An airborne disease like flu, with the ability to spread very fast, constitutes a greater threat to humanity than diseases like Ebola or HIV/AIDS.
Financial Collapse
World War III
Climate Change
The richest countries emit by far the most CO2, and must start improving first before wasting time pressuring others.
Factfulness is … recognizing when a decision feels urgent and remembering that it rarely is. To control the urgency instinct, take small steps.
- Take a breath. When your urgency instinct is triggered, your other instinct kick in a and your analysis shuts down. Ask for more time and more information. It’s rarely now or never and it’s rarely either/or.
- Insist on the data. If something is urgent and important, it should be measured. Beware of data that is relevant but inaccurate, or accurate but irrelevant. Only relevant and accurate data is useful.
- Beware of fortune-tellers. Any prediction about the future is uncertain. Be wary of predictions that fail to acknowledge that. Insist on a full range of scenarios, never just the best or worst case. Ask how often such predictions have been right before.
- Be wary of drastic action. Ask what the side effects will be. Ask how the idea has been tested.
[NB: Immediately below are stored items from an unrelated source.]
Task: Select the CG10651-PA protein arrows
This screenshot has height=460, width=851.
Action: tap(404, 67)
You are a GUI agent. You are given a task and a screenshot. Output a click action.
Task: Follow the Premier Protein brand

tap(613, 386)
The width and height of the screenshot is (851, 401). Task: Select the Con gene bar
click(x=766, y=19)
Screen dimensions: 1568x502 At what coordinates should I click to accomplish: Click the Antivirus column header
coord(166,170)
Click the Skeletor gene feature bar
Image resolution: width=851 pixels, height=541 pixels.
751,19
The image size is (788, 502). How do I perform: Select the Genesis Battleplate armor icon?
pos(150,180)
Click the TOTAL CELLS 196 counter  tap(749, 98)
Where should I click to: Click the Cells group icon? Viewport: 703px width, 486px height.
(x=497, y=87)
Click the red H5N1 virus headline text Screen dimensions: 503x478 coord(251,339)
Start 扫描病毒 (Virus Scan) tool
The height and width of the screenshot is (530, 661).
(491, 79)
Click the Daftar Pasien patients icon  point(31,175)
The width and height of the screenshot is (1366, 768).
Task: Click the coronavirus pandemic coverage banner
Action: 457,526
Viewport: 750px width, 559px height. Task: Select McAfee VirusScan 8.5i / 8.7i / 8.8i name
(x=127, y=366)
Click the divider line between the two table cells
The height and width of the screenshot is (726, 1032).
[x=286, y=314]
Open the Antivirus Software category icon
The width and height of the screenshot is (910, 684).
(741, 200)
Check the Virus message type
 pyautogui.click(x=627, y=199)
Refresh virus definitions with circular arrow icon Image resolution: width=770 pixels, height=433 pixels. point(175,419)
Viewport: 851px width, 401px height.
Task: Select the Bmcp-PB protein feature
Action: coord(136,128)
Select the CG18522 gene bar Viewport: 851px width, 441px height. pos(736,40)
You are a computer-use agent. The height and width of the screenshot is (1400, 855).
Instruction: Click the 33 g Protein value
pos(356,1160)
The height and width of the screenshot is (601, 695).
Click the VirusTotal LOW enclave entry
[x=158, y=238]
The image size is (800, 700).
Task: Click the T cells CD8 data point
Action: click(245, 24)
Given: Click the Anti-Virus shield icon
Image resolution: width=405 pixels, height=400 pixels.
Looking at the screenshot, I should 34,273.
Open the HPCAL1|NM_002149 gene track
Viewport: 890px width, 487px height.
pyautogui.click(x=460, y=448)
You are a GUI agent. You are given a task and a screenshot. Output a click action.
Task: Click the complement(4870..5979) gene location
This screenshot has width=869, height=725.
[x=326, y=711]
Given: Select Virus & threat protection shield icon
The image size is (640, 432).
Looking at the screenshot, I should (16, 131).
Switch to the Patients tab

Step-by-step practical improvements, and evaluation of their impact, are less dramatic but usually more effective.
Chapter 11 Factfulness In Practice
- We should be teaching our children that there are countries on all different levels of health and income and that most are in the middle.
- We should be teaching them about their own country’s socioeconomic position in relation to the rest of the world, and how that is changing.
- We should be teaching them how their own country progressed through the income levels to get to where it is now, and how to use that knowledge to understand what life is like in other countries today.
- We should be teaching them that people are moving up the income levels and most things are improving for them.
- We should be teaching them what life was really like in the past so that they do not mistakenly think that no progress has been made.
- We should be teaching them how to hold the two ideas at the same time: that bad things are going on in the world, but that many things are getting better.
- We should be teaching them that cultural and religious stereotypes are useless for understanding the world.
- We should be teaching them how to consume the news and spot the drama without becoming stressed or hopeless.
- We should be teaching them the common ways that people will try to trick them with numbers.
- We should be teaching them that the world will keep changing and they will have to update their knowledge and worldview throughout their lives.